Pensar criticamente significa iluminar a trilha do pensamento em meio aos preconceitos, às opiniões não examinadas, e às crenças com seus dogmas.
Nem dogmático nem cético, o pensamento crítico corresponde à modéstia destruidora que questiona as possibilidades e o limites do pensar. E isto Kant o fazia sem poder vivenciar pessoalmente a liberdade, sob a Prússia reacionária de Frederico II!
Se alguém perguntar-me sobre o que considero como características fundamentais do pensamento crítico eu elencaria, antes de tudo, a reflexão sobre o próprio pensar, depois o pensamento modesto e, finalmente, a popularização do pensar filosófico, por si só questionador.

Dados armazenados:
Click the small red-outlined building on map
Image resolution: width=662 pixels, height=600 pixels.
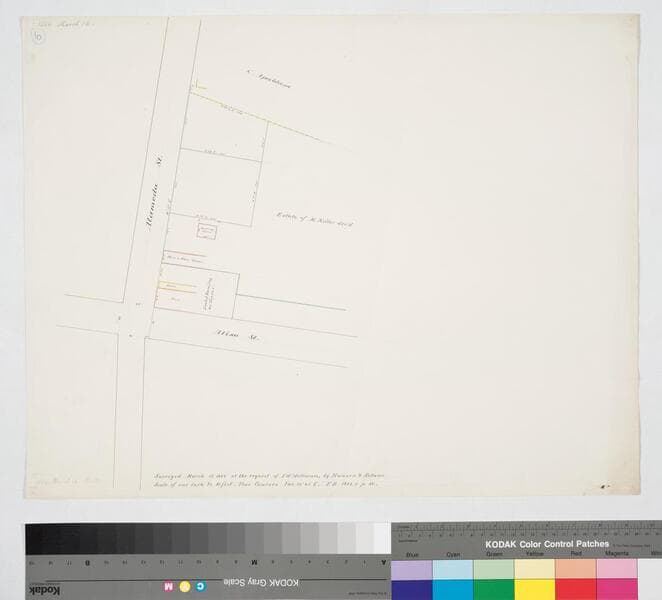coord(209,231)
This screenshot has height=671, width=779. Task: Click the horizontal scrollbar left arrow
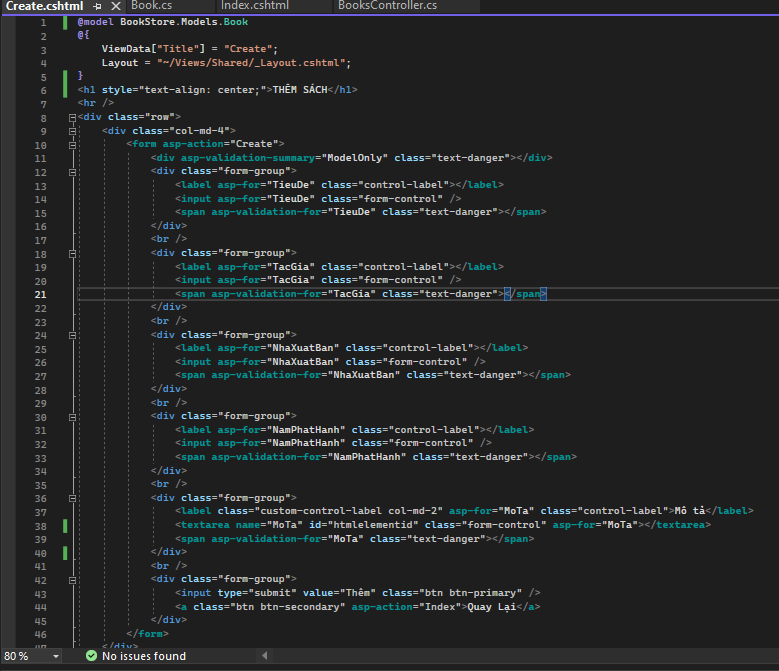coord(265,656)
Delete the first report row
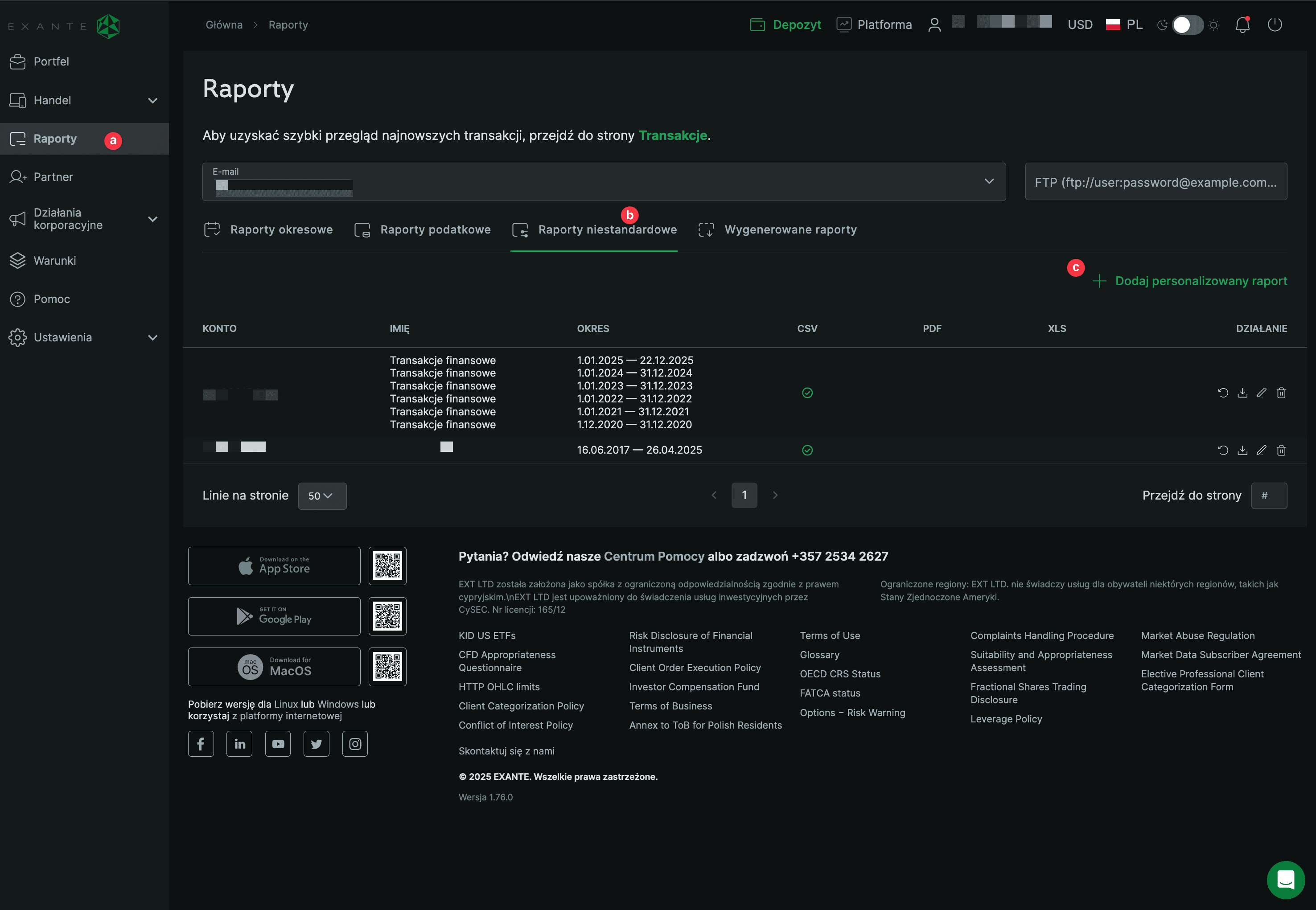This screenshot has width=1316, height=910. click(1281, 393)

Tarefa a realizar: Imprima, sem nenhuma alteração, a parte do texto sobre o pensamento crítico que começa nas palavras que contêm "Nem dogmático nem" e termina em "de Frederico II!". Os dados não têm papel algum aqui.

Resposta completa:
Nem dogmático nem cético, o pensamento crítico corresponde à modéstia destruidora que questiona as possibilidades e o limites do pensar. E isto Kant o fazia sem poder vivenciar pessoalmente a liberdade, sob a Prússia reacionária de Frederico II!